What is being asked: All of the entries must be duplicated exactly.

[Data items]
_ _ _ _
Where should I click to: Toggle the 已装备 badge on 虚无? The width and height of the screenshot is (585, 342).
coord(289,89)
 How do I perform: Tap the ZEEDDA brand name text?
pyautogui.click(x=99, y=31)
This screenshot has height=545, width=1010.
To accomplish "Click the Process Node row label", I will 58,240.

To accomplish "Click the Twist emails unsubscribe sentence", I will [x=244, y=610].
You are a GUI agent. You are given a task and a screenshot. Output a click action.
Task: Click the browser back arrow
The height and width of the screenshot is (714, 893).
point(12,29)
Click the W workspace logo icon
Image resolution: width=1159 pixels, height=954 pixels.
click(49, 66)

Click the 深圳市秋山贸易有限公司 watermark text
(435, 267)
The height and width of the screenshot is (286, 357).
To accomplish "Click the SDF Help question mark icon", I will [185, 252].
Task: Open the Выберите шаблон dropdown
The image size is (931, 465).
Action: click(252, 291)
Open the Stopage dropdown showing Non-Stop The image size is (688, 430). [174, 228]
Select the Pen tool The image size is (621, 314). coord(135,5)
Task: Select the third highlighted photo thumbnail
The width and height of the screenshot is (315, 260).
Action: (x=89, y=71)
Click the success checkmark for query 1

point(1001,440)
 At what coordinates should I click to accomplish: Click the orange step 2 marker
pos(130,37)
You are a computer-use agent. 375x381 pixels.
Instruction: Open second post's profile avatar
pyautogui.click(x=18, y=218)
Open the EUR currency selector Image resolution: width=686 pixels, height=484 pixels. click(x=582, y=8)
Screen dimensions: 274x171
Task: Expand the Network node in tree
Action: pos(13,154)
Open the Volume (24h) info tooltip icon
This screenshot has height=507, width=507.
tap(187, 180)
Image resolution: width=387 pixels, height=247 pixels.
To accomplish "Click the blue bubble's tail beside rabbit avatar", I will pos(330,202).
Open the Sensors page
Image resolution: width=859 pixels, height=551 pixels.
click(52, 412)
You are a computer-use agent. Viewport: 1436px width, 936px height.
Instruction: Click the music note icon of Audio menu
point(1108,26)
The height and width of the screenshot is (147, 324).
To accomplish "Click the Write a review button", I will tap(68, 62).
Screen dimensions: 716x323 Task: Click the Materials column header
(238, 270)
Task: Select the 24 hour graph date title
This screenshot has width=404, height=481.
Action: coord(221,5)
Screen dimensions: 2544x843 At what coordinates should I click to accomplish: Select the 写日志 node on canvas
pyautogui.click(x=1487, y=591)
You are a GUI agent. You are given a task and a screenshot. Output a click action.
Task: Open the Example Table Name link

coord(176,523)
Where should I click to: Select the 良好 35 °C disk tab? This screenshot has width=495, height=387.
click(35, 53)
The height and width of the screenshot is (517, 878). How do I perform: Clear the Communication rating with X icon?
_ _ _ _
Response for this exercise:
Where should I click to: Toggle the 已装备 badge on 虚无? The width and height of the screenshot is (585, 342).
coord(289,89)
 How do I perform: Tap the ZEEDDA brand name text?
pyautogui.click(x=99, y=31)
This screenshot has height=545, width=1010.
To accomplish "Click the Process Node row label", I will 58,240.

To accomplish "Click the Twist emails unsubscribe sentence", I will [x=244, y=610].
You are a GUI agent. You are given a task and a screenshot. Output a click action.
Task: Click the browser back arrow
The height and width of the screenshot is (714, 893).
point(12,29)
Click the W workspace logo icon
Image resolution: width=1159 pixels, height=954 pixels.
click(49, 66)

Click the 深圳市秋山贸易有限公司 watermark text
(435, 267)
The height and width of the screenshot is (286, 357).
To accomplish "Click the SDF Help question mark icon", I will [185, 252].
Task: Open the Выберите шаблон dropdown
The image size is (931, 465).
Action: click(252, 291)
Open the Stopage dropdown showing Non-Stop The image size is (688, 430). [174, 228]
Select the Pen tool The image size is (621, 314). coord(135,5)
Task: Select the third highlighted photo thumbnail
The width and height of the screenshot is (315, 260).
Action: (x=89, y=71)
Click the success checkmark for query 1

point(1001,440)
 At what coordinates should I click to accomplish: Click the orange step 2 marker
pos(130,37)
You are a computer-use agent. 375x381 pixels.
Instruction: Open second post's profile avatar
pyautogui.click(x=18, y=218)
Open the EUR currency selector Image resolution: width=686 pixels, height=484 pixels. click(x=582, y=8)
Screen dimensions: 274x171
Task: Expand the Network node in tree
Action: pos(13,154)
Open the Volume (24h) info tooltip icon
This screenshot has height=507, width=507.
tap(187, 180)
Image resolution: width=387 pixels, height=247 pixels.
To accomplish "Click the blue bubble's tail beside rabbit avatar", I will pos(330,202).
Open the Sensors page
Image resolution: width=859 pixels, height=551 pixels.
click(52, 412)
You are a computer-use agent. Viewport: 1436px width, 936px height.
Instruction: Click the music note icon of Audio menu
point(1108,26)
The height and width of the screenshot is (147, 324).
To accomplish "Click the Write a review button", I will tap(68, 62).
Screen dimensions: 716x323 Task: Click the Materials column header
(238, 270)
Task: Select the 24 hour graph date title
This screenshot has width=404, height=481.
Action: coord(221,5)
Screen dimensions: 2544x843 At what coordinates should I click to accomplish: Select the 写日志 node on canvas
pyautogui.click(x=1487, y=591)
You are a GUI agent. You are given a task and a screenshot. Output a click action.
Task: Open the Example Table Name link

coord(176,523)
Where should I click to: Select the 良好 35 °C disk tab? This screenshot has width=495, height=387.
click(35, 53)
The height and width of the screenshot is (517, 878). How do I perform: Clear the Communication rating with X icon?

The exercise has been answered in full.